Skip to content

dice-group/Squirrel

Repository files navigation

Codacy Badge

Squirrel - Crawler of linked data

Introduction

Squirrel is a crawler for the linked web. It provides several tools to search and collect data from the heterogeneous content of the linked web.
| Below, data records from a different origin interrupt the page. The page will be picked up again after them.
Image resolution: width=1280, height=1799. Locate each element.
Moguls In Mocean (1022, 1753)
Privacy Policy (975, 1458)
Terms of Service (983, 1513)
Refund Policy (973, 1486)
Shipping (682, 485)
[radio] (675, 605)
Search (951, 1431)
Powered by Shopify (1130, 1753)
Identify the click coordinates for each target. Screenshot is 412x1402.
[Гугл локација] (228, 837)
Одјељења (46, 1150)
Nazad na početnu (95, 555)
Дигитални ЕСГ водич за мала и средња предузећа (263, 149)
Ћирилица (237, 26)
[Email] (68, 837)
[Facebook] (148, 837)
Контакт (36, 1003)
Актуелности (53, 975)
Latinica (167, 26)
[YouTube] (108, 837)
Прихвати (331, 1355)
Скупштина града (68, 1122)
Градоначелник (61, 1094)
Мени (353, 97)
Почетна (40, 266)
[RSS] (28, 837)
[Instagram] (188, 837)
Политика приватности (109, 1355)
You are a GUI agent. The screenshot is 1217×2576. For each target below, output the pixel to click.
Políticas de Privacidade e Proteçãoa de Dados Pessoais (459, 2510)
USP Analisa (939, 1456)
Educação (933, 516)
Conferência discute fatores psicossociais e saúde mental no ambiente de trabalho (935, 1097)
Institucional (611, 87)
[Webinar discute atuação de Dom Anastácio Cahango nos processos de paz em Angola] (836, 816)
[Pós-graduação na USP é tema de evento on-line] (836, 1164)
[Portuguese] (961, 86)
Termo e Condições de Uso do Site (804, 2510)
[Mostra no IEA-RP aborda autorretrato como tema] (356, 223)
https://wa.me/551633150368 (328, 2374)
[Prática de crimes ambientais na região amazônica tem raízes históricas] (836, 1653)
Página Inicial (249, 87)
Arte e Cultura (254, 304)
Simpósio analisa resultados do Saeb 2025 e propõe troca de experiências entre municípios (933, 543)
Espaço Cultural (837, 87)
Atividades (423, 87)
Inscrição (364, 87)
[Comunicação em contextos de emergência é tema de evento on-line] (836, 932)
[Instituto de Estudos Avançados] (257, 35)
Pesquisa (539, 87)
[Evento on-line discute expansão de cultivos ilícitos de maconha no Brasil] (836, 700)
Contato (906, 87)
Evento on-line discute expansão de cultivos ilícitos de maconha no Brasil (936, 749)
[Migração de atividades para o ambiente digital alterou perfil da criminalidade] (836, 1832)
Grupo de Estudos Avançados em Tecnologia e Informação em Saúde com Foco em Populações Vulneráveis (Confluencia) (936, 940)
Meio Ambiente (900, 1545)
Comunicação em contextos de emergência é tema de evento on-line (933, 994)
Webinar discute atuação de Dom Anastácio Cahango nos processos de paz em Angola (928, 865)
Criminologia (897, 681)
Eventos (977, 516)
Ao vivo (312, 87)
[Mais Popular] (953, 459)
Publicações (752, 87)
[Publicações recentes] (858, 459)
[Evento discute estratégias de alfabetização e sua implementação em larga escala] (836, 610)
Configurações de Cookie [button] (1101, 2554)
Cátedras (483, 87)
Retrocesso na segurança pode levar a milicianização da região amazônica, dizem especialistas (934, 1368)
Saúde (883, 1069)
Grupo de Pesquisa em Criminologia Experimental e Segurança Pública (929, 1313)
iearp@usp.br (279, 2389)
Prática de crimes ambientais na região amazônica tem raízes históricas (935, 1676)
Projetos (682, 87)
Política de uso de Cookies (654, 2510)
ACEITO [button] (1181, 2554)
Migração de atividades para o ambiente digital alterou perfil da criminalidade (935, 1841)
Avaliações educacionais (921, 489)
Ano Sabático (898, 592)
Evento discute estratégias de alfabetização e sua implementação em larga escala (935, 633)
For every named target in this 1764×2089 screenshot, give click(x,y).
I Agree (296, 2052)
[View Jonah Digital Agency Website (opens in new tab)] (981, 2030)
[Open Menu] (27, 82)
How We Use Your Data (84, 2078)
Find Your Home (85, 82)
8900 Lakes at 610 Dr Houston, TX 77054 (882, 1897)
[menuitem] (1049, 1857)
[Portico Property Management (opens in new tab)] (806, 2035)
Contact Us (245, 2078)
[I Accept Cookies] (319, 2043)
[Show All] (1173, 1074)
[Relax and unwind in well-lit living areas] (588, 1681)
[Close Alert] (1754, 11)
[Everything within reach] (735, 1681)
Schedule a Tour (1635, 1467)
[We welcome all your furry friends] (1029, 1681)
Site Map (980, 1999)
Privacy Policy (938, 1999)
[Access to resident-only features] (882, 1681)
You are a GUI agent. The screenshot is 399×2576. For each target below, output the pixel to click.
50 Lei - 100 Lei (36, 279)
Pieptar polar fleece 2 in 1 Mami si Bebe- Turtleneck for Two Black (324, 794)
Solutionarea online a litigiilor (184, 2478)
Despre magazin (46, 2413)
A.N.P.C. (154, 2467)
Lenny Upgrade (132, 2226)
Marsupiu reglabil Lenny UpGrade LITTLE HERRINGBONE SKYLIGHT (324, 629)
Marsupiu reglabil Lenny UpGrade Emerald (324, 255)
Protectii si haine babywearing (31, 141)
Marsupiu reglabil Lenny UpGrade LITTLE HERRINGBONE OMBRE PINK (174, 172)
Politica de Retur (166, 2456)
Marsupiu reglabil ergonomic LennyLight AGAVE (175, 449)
Documentation, tutorials and more: https://dice-group.github.io/squirrel.github.io/

Requirements

Building

  • Java 1.8
  • Apache Maven 3.6.0
  • Docker 19.03.12

Running

  • Docker 19.03.12

or

  • ORCA benchmark on the HOBBIT platform

How to run

Clone the repository in a directory of your choice with:

git clone https://github.com/dice-group/Squirrel

Enter into the Squirrel directory and start RabbitMQ and MongoDB containers:

docker-compose up -d mongodb rabbit

Set up your seeds in the file seed/seeds.txt and start the frontier and one worker instance with:

docker-compose up frontier worker1

Publications

Squirrel – Crawling RDF Knowledge Graphs on the Web

https://www.bibsonomy.org/bibtex/29fe2ef0c2e1908276d424c1ca3e06cbf/dice-research

Reproducing results

  1. Go to https://master.project-hobbit.eu/
  2. Register an account or log in into an existing one
  3. Go to "Benchmarks"
  4. Select "ORCA" in the Benchmark list
  5. Select the system and set all parameters (also can be found by following links in the paper):
Parameter Effectiveness Efficiency
Average crawl delay 0 0
Average node degree 20 20
Average ratio of disallowed resources 0 0
Average resource degree 9 9
Disallowed resources 0 0
Dump file compression ratio 0.3 0
Node size definition Static Static
Number of nodes 100 200
RDF dataset size 1000 1000
Seed 20200318 20200318
Use N3 dumps true true
Use NT dumps true true
Use RDF/XML dumps true true
Use TTL dumps true true
Weight of CKAN node occurrence 5 0
Weight of dereferencing HTTP node occurrence 21 100
Weight of HTTP dump file node occurrence 40 0
Weight of RDFa node occurrence 4 0
Weight of SPARQL node occurrence 30 0
  1. Use "Submit" to queue the experiment
  2. Watch the received link for experiment results. You can use "Experiments → Experiment Status" page to check if it's still running.

It is also possible to deploy your own HOBBIT platform. Refer to the HOBBIT platform manual: https://hobbit-project.github.io/. In this case you may need system adapters for ORCA as well: https://github.com/topics/orca-system-adapter.